The calculated cost is accumulated in an in-memory data structure that tracks each agent's total spend today, total spend this month, cost in the current rolling hour, a seven-day history of hourly costs, the number of LLM calls made, and the sizes of recent input token payloads. If the agent's call is associated with a specific session, the plugin also tracks per-session spend breakdowns including the session's total cost, total tokens by type, and call count.
After recording the cost, the plugin logs a line showing the agent's name, the cost of this individual call, the cumulative spend for today, and which provider and model were used. For example: [observeclaw] sales-agent | call: $0.1050 | today: $12.34 | anthropic/claude-sonnet-4-5.

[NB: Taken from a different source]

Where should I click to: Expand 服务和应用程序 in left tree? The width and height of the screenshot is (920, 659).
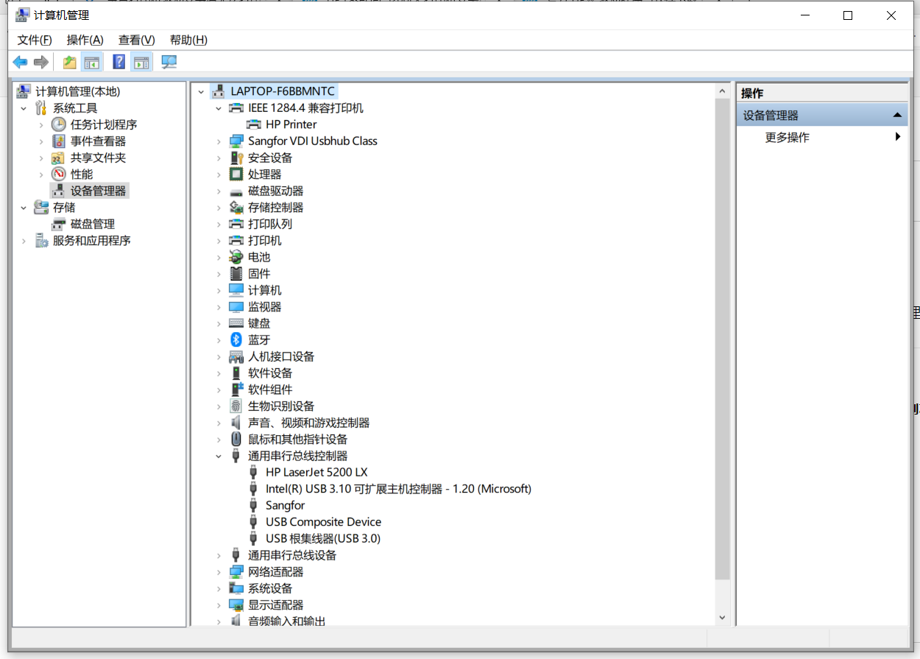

The pricing table can be overridden via configuration. If you are using a custom model or a provider whose pricing differs from the defaults, you add an entry to the pricing config with the provider and model name as the key and the per-million-token costs as the value. Wildcard matching is supported, so you can set all Ollama models to zero cost with a single entry.
Budget enforcement
Before every LLM call, OpenClaw fires the before_model_resolve hook. The plugin intercepts this and checks the agent's cumulative daily spend against its configured budget.
If the agent has spent less than eighty percent of its daily budget (or whatever the warnAt ratio is set to), the plugin does nothing and the call proceeds normally with whatever model was originally selected.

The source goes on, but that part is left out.